Explore the material:
1. Write out the part of the CARES Act retirement plan text between "- CRDs are available" and "withdrawn is $100,000.", inclusive.
2. Answer these questions from the CARES Act retirement plan text:
(a) What is the limit on the amount that may be withdrawn as a CRD?
(b) Over how many years may the income tax on a CRD be spread?
(c) On what date was the CARES Act enacted?
3. Write the next part of the CARES Act retirement plan text, starting after its last sentence.

Extract provided:
═══

Coronavirus Related Distributions (“CRDs”)
The CARES Act allows for a new distribution option during 2020 that avoids the existing 10% early withdrawal tax.
- CRDs are available to participants who are (or whose spouse or dependent is) diagnosed with the virus SARS-CoV-2 or with coronavirus disease 2019 (COVID-19), or participants who experience adverse financial consequences from: (1) being quarantined, furloughed, laid off, or having hours reduced on account of the illness, (2) being unable to work on account of lack of child care, or (3) closing or reducing hours of a business owned or operated by the individual. Additional factors may be determined by the Secretary of the Treasury.
- The plan may rely on an employee’s self-certification of the foregoing conditions.
- The limit on the amount that may be withdrawn is $100,000.
- The distribution is still subject to income tax, as any other plan distributions, but may be spread over three years.
- The amount may be repaid to the plan within three years and income tax avoided.
- The distribution applies to defined contribution plans, such as 401(k), 403(b), and 457(b) plans, and also IRAs.
Increase in Plan Loan Limits
For those eligible for a CRD in light of the above conditions, the limitation on plan loans is increased from $50,000 to $100,000. Additionally, plan participants may take a loan on the entire balance of their account (it is otherwise limited to 50% of the balance). This applies to loans that are taken out generally during the six month period from the enactment of the CARES Act (March 27, 2020).

═══

Dataset:
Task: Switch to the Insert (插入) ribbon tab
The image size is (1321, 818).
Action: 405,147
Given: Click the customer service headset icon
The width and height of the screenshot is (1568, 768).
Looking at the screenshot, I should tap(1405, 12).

═══

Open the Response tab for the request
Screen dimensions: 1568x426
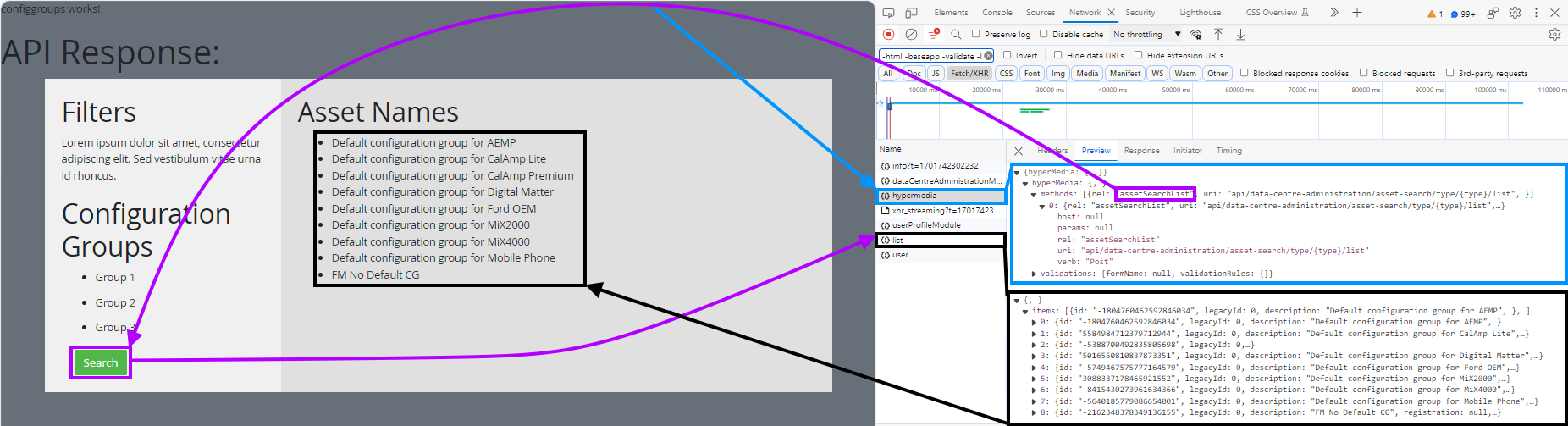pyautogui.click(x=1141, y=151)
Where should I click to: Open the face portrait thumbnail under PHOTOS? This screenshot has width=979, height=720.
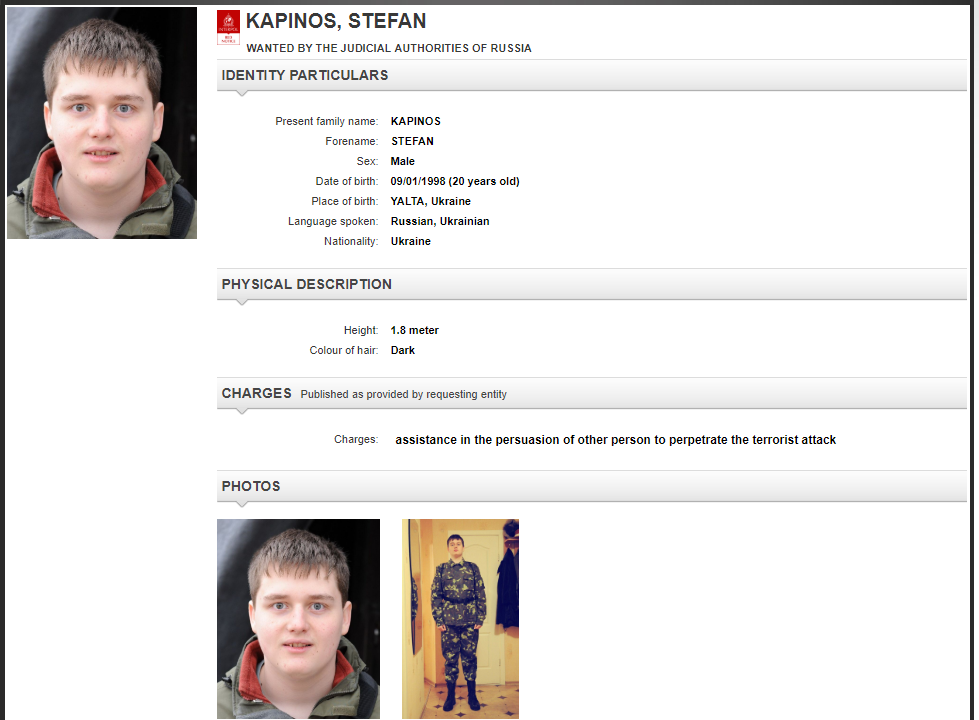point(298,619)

═══

Expected outputs:
1.
- CRDs are available to participants who are (or whose spouse or dependent is) diagnosed with the virus SARS-CoV-2 or with coronavirus disease 2019 (COVID-19), or participants who experience adverse financial consequences from: (1) being quarantined, furloughed, laid off, or having hours reduced on account of the illness, (2) being unable to work on account of lack of child care, or (3) closing or reducing hours of a business owned or operated by the individual. Additional factors may be determined by the Secretary of the Treasury.
- The plan may rely on an employee’s self-certification of the foregoing conditions.
- The limit on the amount that may be withdrawn is $100,000.

2.
(a) $100,000
(b) Three years
(c) March 27, 2020

3.
Delayed Repayment of Plan Loans
For those eligible for a CRD, if the due date for a plan loan repayment is between March 27, 2020 and December 31, 2020, the due date may be delayed for a year. Subsequent repayments will be adjusted to reflect the delay and interest accruing during the delay.
Waiver of Required Minimum Distributions
Required minimum distributions (“RMDs”) are not required for 2020. This includes RMDs due April 1, 2020 for those who turned 70½ in 2019. Any RMDs that are taken in 2020 are eligible for rollover. This is similar to the waiver provisions that were permitted in 2009. The waiver does not seem to apply to defined benefit plans.
Single employer defined benefit plan funding obligations for 2020 may be delayed until January 1, 2021. Plan sponsors may also elect to use a plan’s funding status for the 2019 plan year to determine whether to impose benefit restrictions.
Written Plan Amendments
Plans may implement the above changes immediately. In fact, we understand some record-keepers are requiring employers to opt out, if they desire to, by March 31, 2020. Written plan amendments are not required to be put in place until the end of the first plan year beginning on or after January 1, 2022 (2024 for government plans). This means December 31, 2022 for calendar year plans. Notwithstanding, the sooner the better in terms of putting an amendment in place and communicating changes to participants.
The CARES Act provides the Secretary of Labor with the authority to alter other deadlines such those applicable to various participant notice due dates and Form 5500 filings. Given existing discretionary authority, on March 27, 2020, the IRS extended the deadlines for 403(b) plans to restate onto a preapproved document and the date by which preapproved defined benefit plans were required to be restated.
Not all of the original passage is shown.